BCRP

Gotta admit a huge amount of skepticism toward Jeff Abrams' long suffering Boise Community Radio Project. If seems to have been a long series of meetings and fund raisers. That said, friend and word master Rick Overton is currently involved so it is time to take a new look. Here is a bit of the response I received when I ask Rick about The Boise Radio Project. . . "> Boise Community Radio Project Boiseradio.org is the front for the Boise Community Radio Project, which about 10 months from now expects to get a fair hearing from the FCC in application for a new public affairs station license. Within six months of that, if everything goes well, there should be the aural equivalent of the old KBSU back on the local airwaves (70 percent music, 30 percent talk). The engineering is done, the application is all but ready, the legal mumbo has been jumbo'd, and we're just waiting for the application window to open. Boise has the nation's largest radio market NOT already served by a KPFA-style public affairs station.

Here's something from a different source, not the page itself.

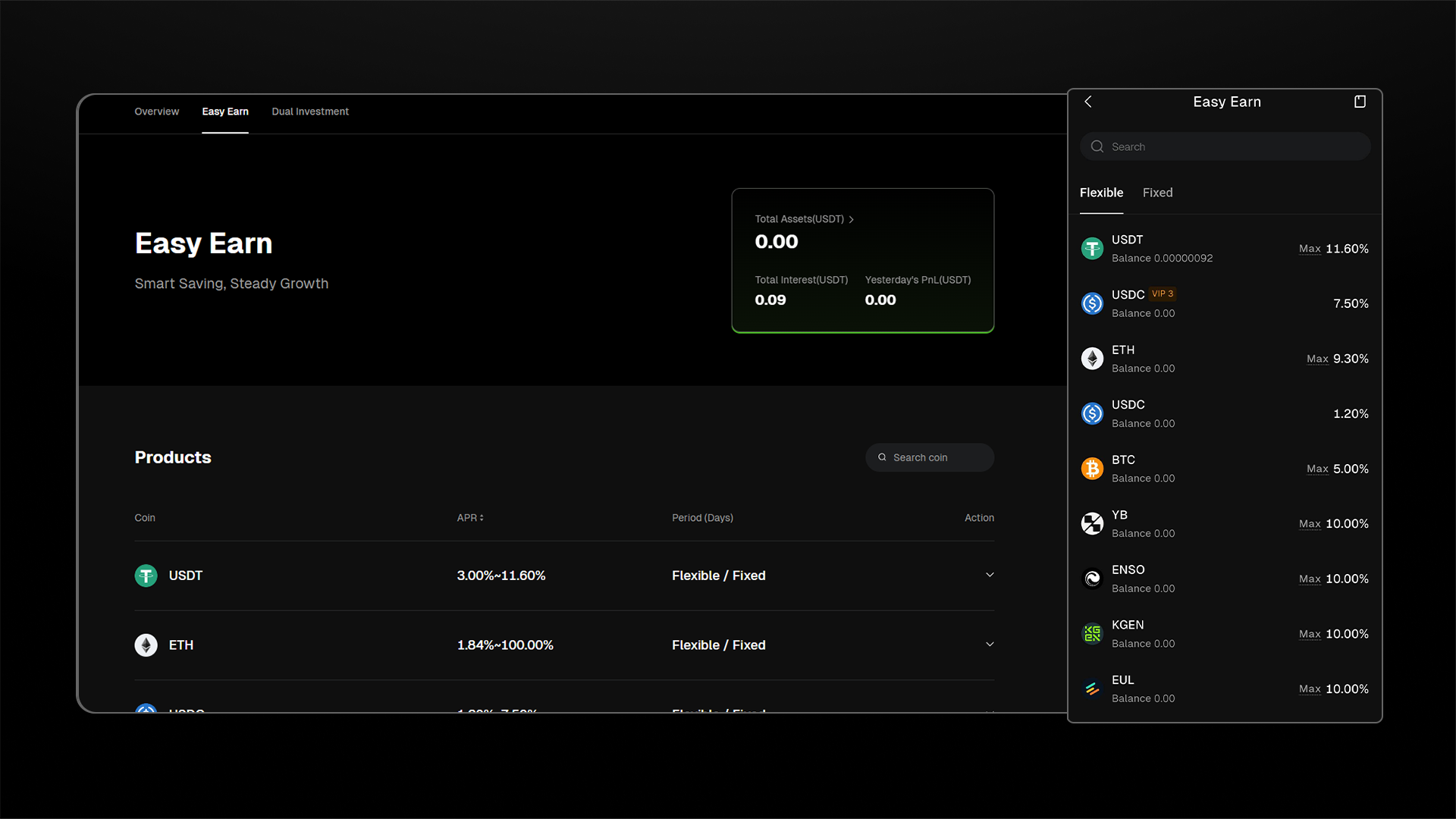Click the Search coin input field
This screenshot has height=819, width=1456.
[x=930, y=457]
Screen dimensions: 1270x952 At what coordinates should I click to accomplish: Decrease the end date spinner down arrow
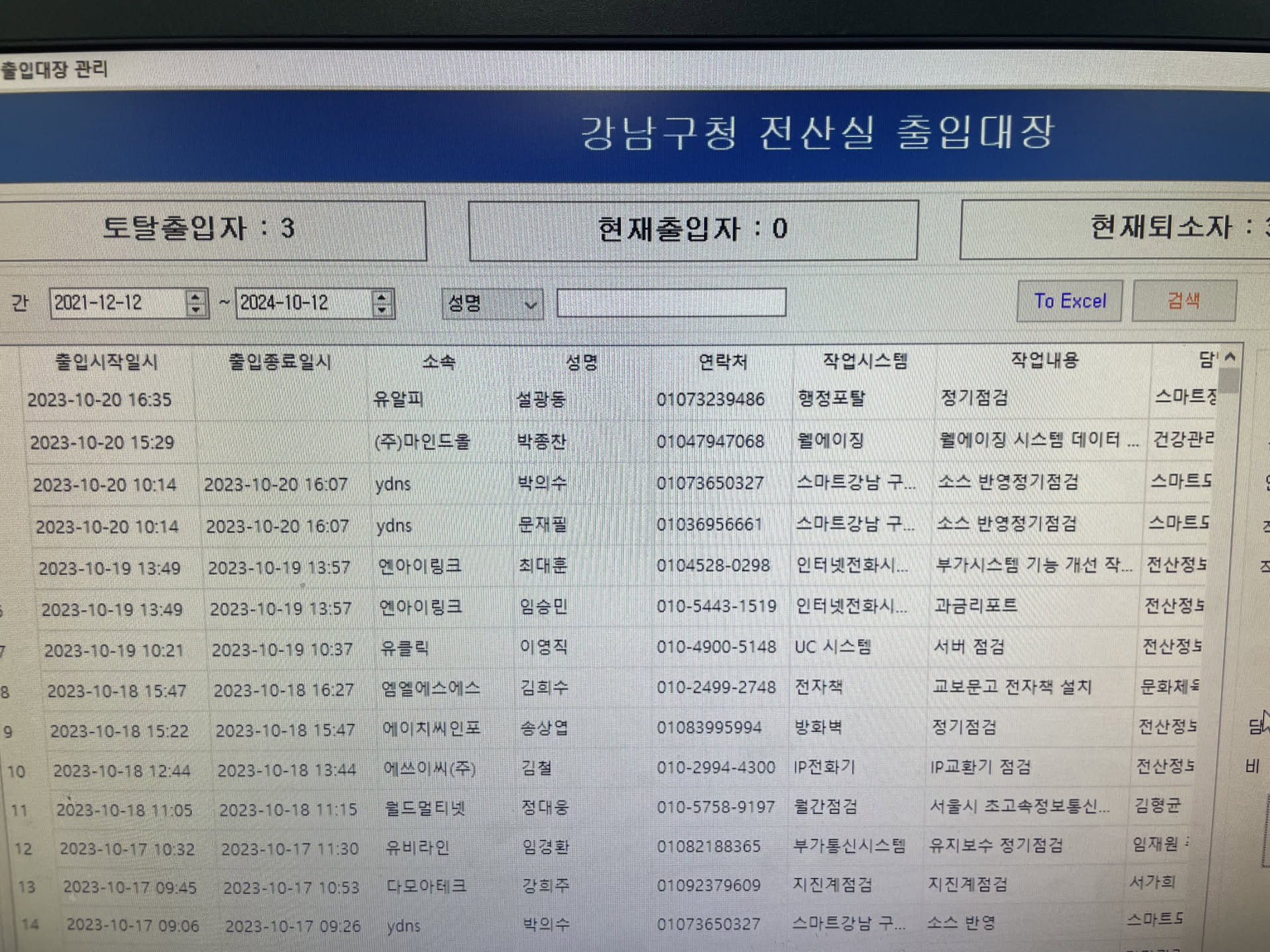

In the meantime, we stream. My show ran this morning and tomorrow morning from 9-11a, and it's a broad mix of country rock, bluegrass, emerging americana, and an eclectic grab at some of the dustier corners of popular music from the last fifty years (Today's playlist is attached). Think of a backbone of artists like Johnny Cash, Steve Earle, Emmylou Harris, Uncle Tupelo, Lucinda Williams, Robert Earl Keen, and John Hiatt, with about fifty percent of every set being brand new music, much of it from artists otherwise unknown to this market. That's The Virgil Caine Show.

It would be wonderful if this project could take to the airwaves after all the years of trying. Maybe the technology of the web will take over and we won't need radio stations at all!